## DOCUMENT PASSAGE
▬▬▬▬▬▬▬▬▬▬

I sat across from Steve and turned on my twin tape recorders and opened my reporter’s notebook that was filled with dozens of pages of questions and notes, but Jobs stopped me. He wanted to know if I wrote on a computer or was stuck in the “Neanderthal” world of typewriters.

I explained that a few years earlier I had an Apple II computer on which I wrote articles (including the John and Yoko interview), printing out the final drafts on a dot-matrix printer that spit out paper like a tickertape. However, in 1981, I bought a first-generation IBM PC. When Jobs heard that I’d abandoned the Apple II for a PC, and, as I said, it had served me well, he looked at me as if I had betrayed American secrets to the Nazis in World War II. Then he smiled. “OK. Here’s a challenge. Try a Mac. Write your article on it and compare it to the PC. We’ll see what you think.” It was an intriguing idea to test-drive a computer as I interviewed its creator, and so I agreed. The next day a loaner showed up at my home.

▬▬▬▬▬▬▬▬▬▬

## DATASET EXCERPTS
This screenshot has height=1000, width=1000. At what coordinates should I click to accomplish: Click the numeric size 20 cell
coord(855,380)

▬▬▬▬▬▬▬▬▬▬

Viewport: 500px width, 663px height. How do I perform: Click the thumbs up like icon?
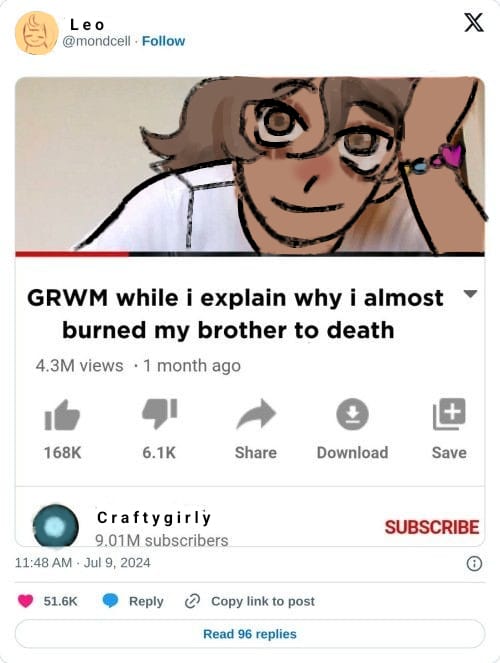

▬▬▬▬▬▬▬▬▬▬

## GIVEN PROBLEM
Continue the account of the interview with Steve Jobs from the point where it stops. The records have no connection to the account of interviewing Steve Jobs.

## WRITTEN REPLY
The interview continued off and on over two months. There were sessions at Apple headquarters in Cupertino, where there were video games, a ping pong table, and a stereo with six-foot speakers blaring the Rolling Stones in the central gathering area in the Mac building. We met in conference rooms–besides Picasso, there was da Vinci. Jobs occasionally grabbed fresh carrot or vegetable juice from a refrigerator in a snack room. (I learned that the juice budget for the Mac group was $200,000 a year.)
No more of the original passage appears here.